Generation quality for specific rare diseases in the 18-class set was not separately reported.

vs. MedVAE / MAISI (Medical-Specific VAEs): These are costly and generalize poorly, whereas Foundation VAEs are training-free and more robust.
vs. Traditional Data Augmentation: Traditional methods use hand-crafted perturbations; reconstruction augmentation is learned and boundary-preserving.
vs. CT-Specific Latent Spaces: Foundation VAEs utilize natural image priors, reducing the difficulty of learning the diffusion mapping.
Insight: The paradigm of "mandatory specialized training" for medical AI may need re-evaluation as foundation models become more powerful.
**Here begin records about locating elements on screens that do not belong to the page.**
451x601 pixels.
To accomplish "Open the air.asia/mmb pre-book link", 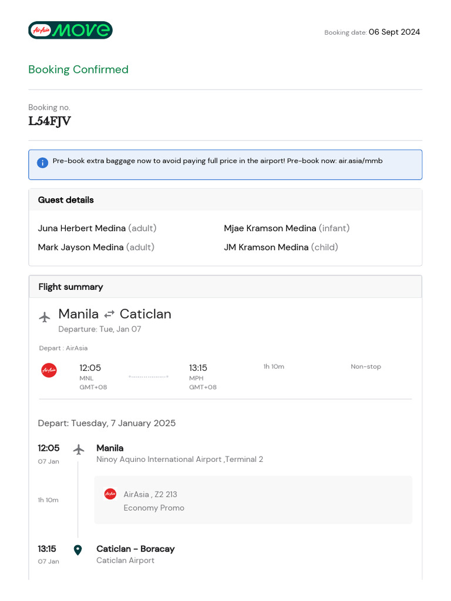I will (x=361, y=160).
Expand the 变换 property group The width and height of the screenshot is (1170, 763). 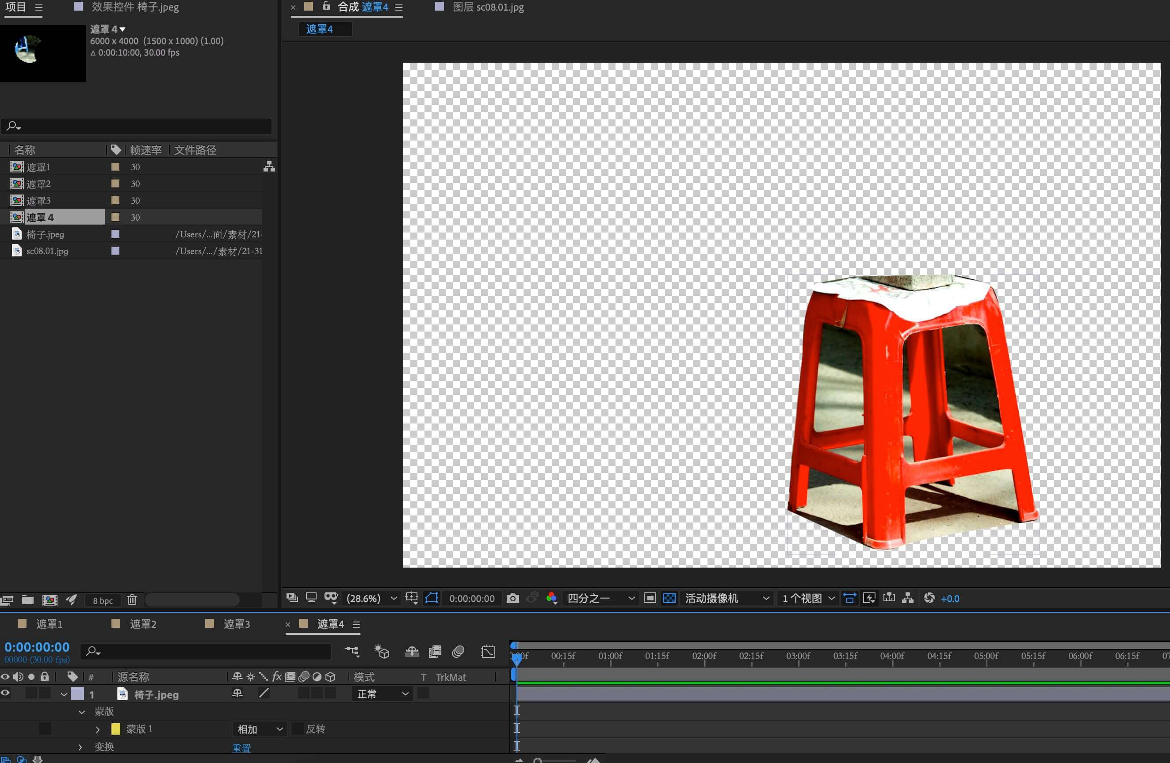[80, 747]
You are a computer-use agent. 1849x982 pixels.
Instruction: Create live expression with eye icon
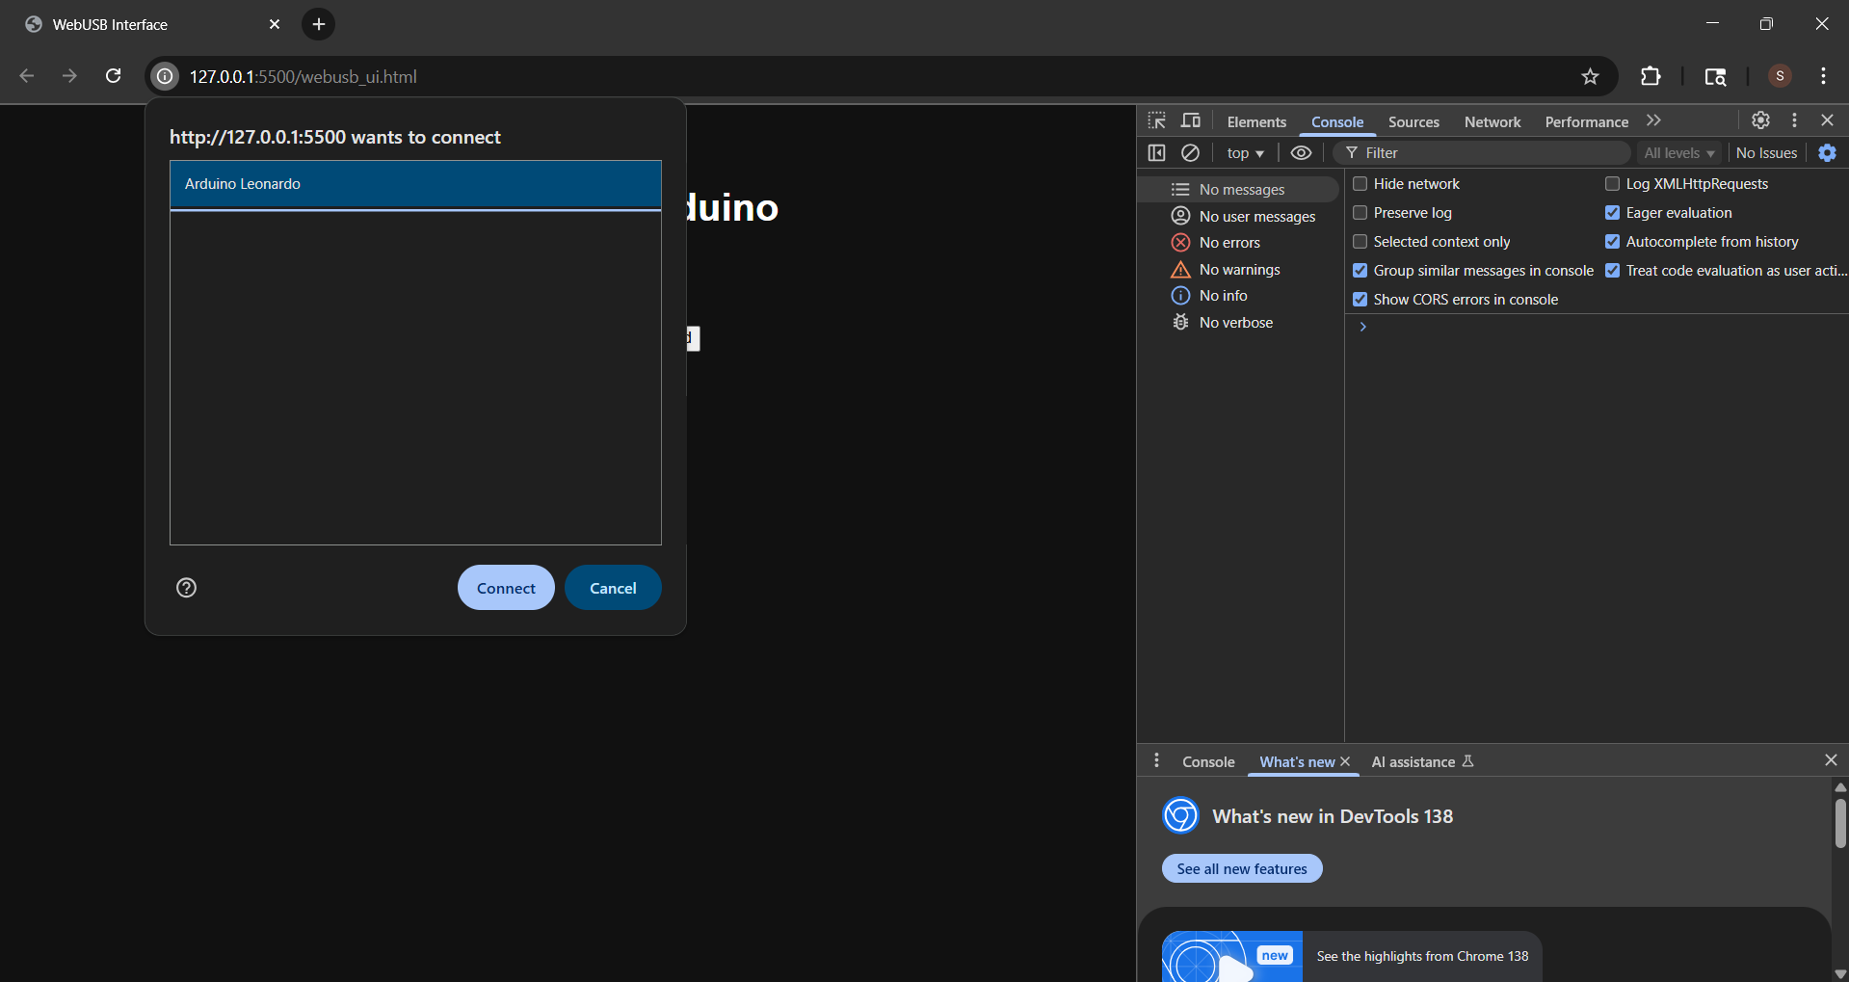point(1301,152)
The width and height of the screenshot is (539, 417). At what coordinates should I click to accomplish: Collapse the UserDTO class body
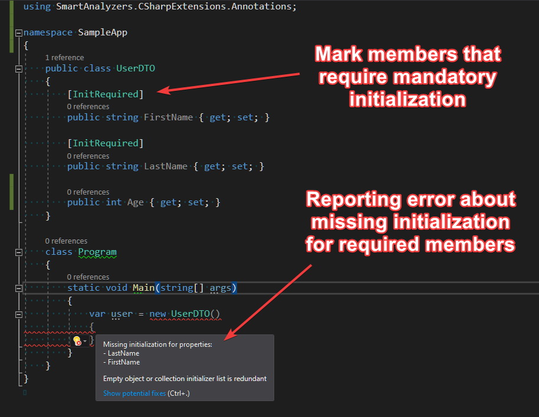tap(18, 68)
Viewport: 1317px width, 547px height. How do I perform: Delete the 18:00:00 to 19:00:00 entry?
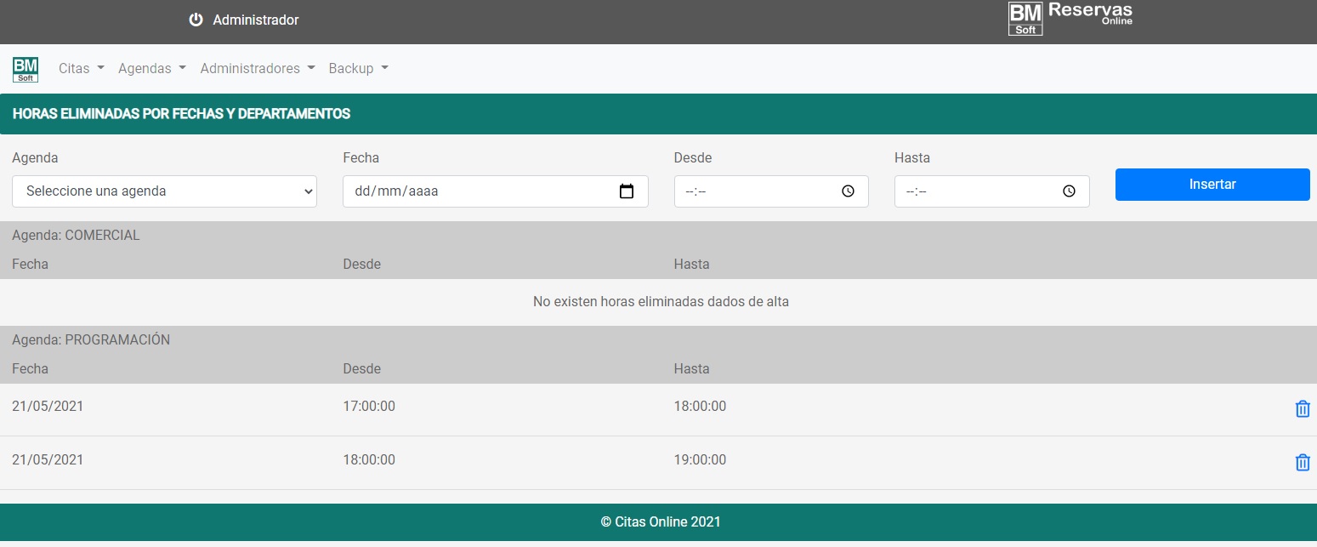tap(1302, 463)
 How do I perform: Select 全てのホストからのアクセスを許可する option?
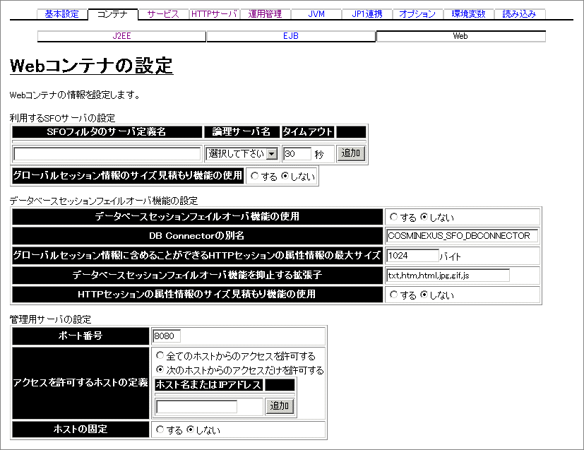pos(159,357)
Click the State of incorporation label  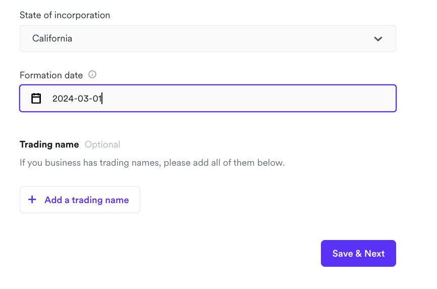pyautogui.click(x=65, y=15)
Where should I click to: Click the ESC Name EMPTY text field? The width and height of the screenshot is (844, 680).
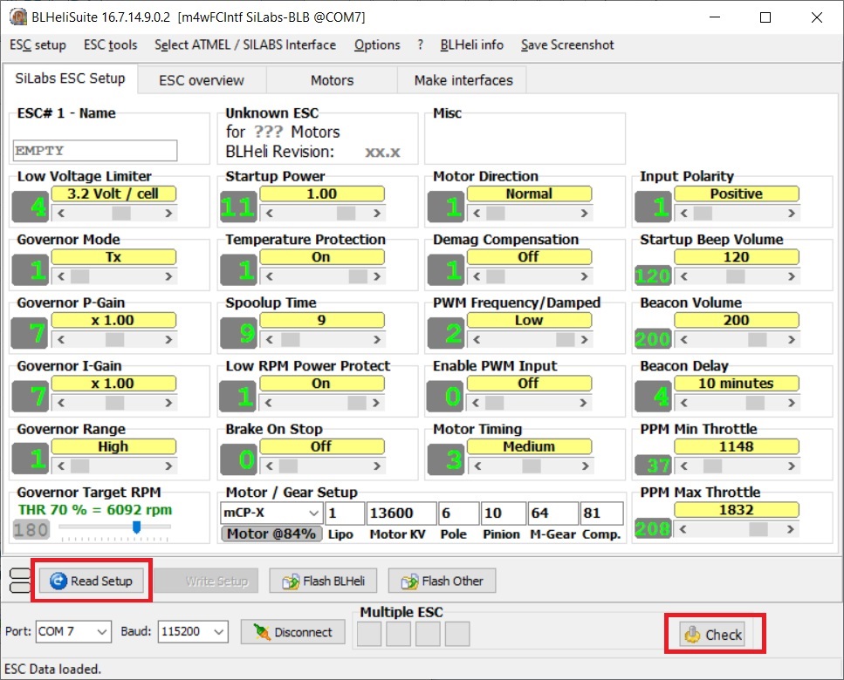(x=95, y=151)
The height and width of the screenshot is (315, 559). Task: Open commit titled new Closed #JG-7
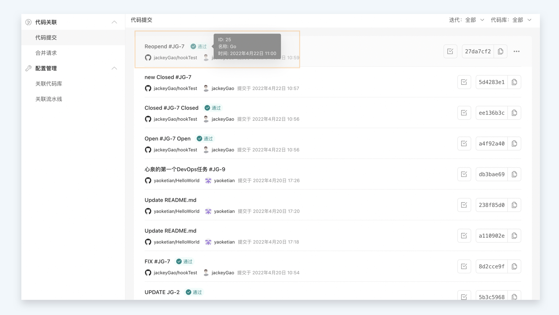click(x=168, y=77)
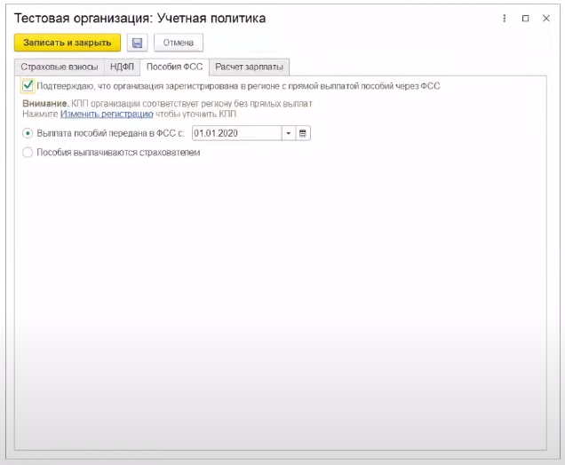565x465 pixels.
Task: Maximize the Учетная политика window
Action: [525, 18]
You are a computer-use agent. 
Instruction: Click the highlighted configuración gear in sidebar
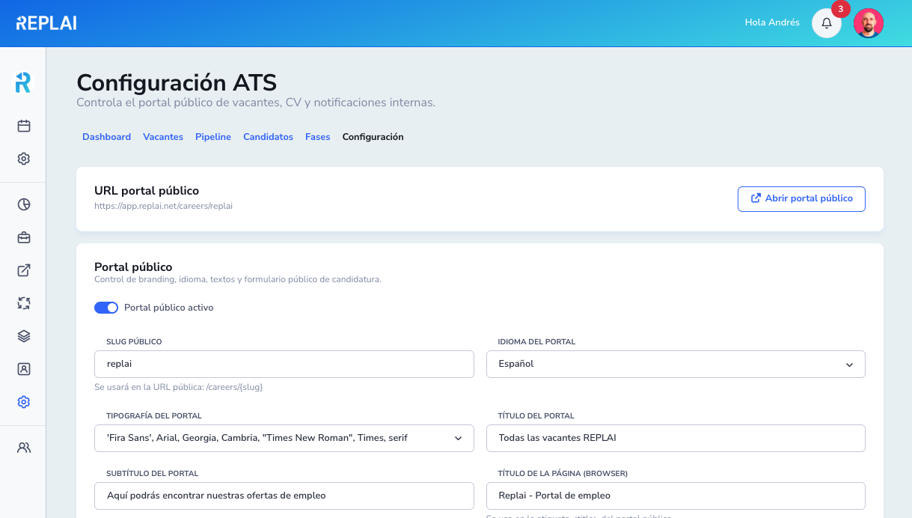click(x=23, y=402)
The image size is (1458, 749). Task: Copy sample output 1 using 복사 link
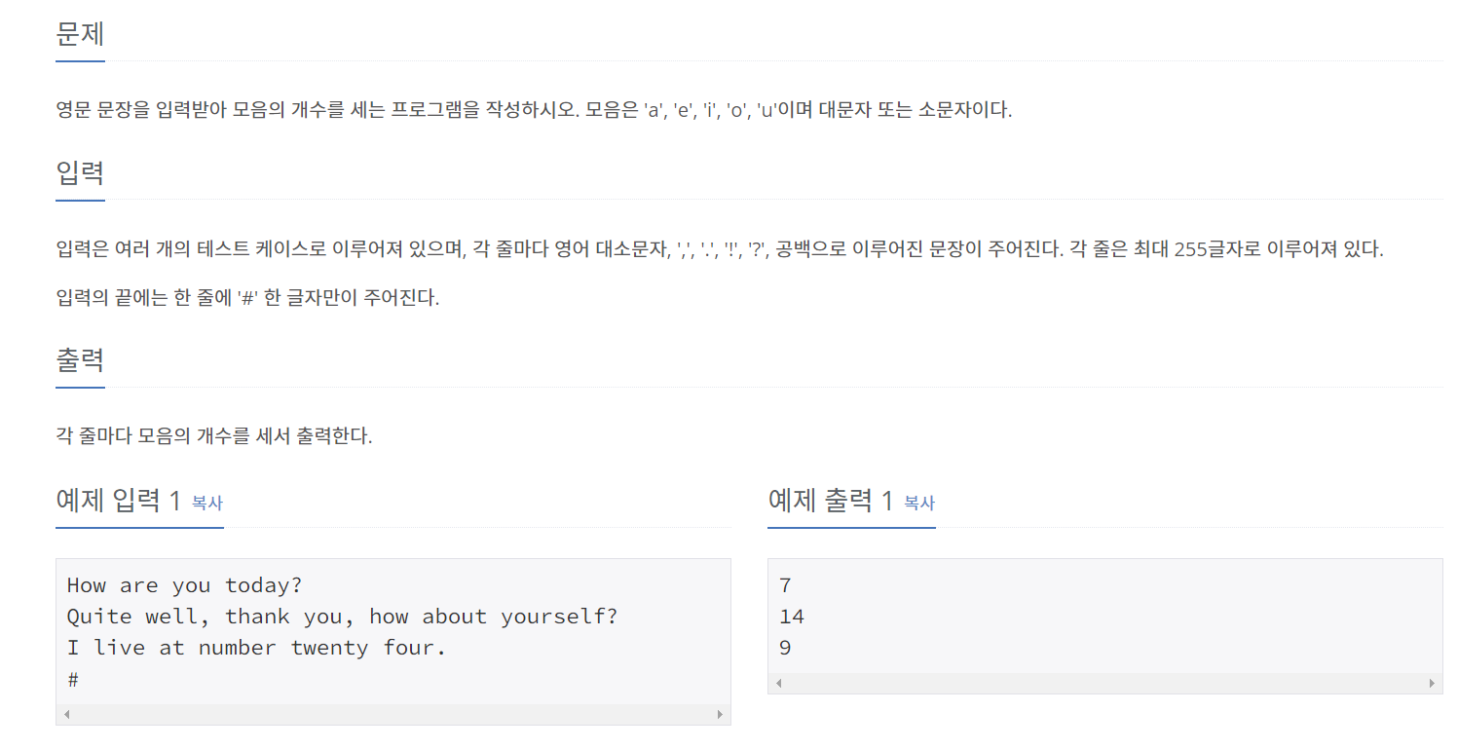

The "frozen foundation + lightweight adaptation" pattern could extend to other high-cost medical sub-domains.

Rating¶

Novelty: ⭐⭐⭐⭐⭐ Challenging the paradigm with zero-shot Foundation VAEs.
Experimental Thoroughness: ⭐⭐⭐⭐⭐ Covered 4 datasets for reconstruction, 2 for augmentation, and 18 diseases for generation.
Writing Quality: ⭐⭐⭐⭐ Clear parallel task descriptions; the "boundary-preserving" insight is well-supported by evidence like Fig 2.
Value: ⭐⭐⭐⭐⭐ Potentially saves significant training costs for the medical imaging community and influences future architectural designs.